This video is a part of my series Back to Linux in which I cover my transition from my Apple MacBook Pro back to Linux on a ThinkPad. If you haven't watched the previous videos yet, I highly recommend starting from there to get the context of this video but if you already have, let's get right down to it as the main action starts NOW.

My plan for the new setup

So as I mentioned in my previous videos, though the primary operating system on this new device was planned to be Linux, I decided to keep Windows on a small but reasonably sized partition on the 512GB NVMe drive.

Apart from my primary Linux partition, I wanted to have another spare one that I could use to either try out other Linux distributions, or anything else that I might not be thinking of right now. Besides, believe it or not, 512GBs is just a lot of space for someone coming from a 256GBs M.2 SSD.

I also had been reading and hearing about BTRFS file-system for a few years now for how it's arguably better than the good old EXT4. As I've been using EXT4 since my brother introduced it to me back in 2013, I thought of giving BTRFS a try on my primary computer this time.

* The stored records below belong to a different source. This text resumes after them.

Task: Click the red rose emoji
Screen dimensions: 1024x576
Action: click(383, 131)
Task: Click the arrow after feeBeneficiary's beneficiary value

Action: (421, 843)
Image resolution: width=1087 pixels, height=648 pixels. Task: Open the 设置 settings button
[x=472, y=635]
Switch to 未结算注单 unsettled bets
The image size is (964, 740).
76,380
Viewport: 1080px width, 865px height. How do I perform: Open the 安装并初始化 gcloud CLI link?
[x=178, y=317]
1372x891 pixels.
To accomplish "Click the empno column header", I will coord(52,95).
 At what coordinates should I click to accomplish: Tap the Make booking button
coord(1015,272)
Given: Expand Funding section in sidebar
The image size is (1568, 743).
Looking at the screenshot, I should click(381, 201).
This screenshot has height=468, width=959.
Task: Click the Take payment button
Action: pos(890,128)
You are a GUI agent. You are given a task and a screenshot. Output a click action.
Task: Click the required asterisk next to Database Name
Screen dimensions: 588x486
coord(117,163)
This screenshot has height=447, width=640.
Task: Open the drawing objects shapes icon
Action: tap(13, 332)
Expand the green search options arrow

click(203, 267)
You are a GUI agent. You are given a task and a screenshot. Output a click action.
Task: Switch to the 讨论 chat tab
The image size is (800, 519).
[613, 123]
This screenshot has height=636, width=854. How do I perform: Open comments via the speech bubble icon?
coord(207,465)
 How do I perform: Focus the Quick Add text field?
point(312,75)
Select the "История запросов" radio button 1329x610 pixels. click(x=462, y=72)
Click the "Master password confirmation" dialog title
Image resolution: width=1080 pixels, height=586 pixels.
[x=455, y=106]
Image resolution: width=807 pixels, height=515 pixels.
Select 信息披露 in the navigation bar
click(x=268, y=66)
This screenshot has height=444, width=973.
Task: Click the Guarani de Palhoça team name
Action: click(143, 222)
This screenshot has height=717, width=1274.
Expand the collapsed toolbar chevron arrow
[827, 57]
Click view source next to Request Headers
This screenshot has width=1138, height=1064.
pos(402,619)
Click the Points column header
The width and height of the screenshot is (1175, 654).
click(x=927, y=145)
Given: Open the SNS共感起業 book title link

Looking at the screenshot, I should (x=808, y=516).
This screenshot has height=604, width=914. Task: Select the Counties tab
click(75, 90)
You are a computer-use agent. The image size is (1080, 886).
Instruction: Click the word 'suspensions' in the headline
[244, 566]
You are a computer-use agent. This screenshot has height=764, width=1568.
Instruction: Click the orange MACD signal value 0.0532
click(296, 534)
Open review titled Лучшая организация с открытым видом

The steps I took for the major setup

So this is how my long exercise started:

Inspecting the stock partition table

Before I started making changes to the drive, I wanted to examine the partition map Lenovo had set up on the device and I thought I'd do that from Linux instead of Windows. I chose Elementary OS for this job, because it's pretty small, and because I couldn't think of any other Linux distribution. I downloaded the latest Elementary OS ISO on my MacBook Pro and created a bootable USB drive using Balena Etcher.

According to my experience, if you want to achieve a dual (or multiple-boot) setup involving Windows as one of the operating systems, you always install Windows first. If you install Linux first and then Windows, you won't be able to boot into anything but Windows once you're done. So you install Windows first, then install your Linux so that GRUB will provide you with a list of options to choose from, for which operating system you want to boot into when the system starts. This behavior of Windows might have changed lately, but I didn't want to spend time finding out if it did, so I decided to stick to the same old method that I've been following since I did it the first time on my Dell in 2013.

Disabling secure boot

As soon as I tried to boot the computer from the Elementary OS USB drive, it complained about some security violation, I figured it would be the Secure Boot in BIOS, so I disabled it, tried booting again and the error disappeared.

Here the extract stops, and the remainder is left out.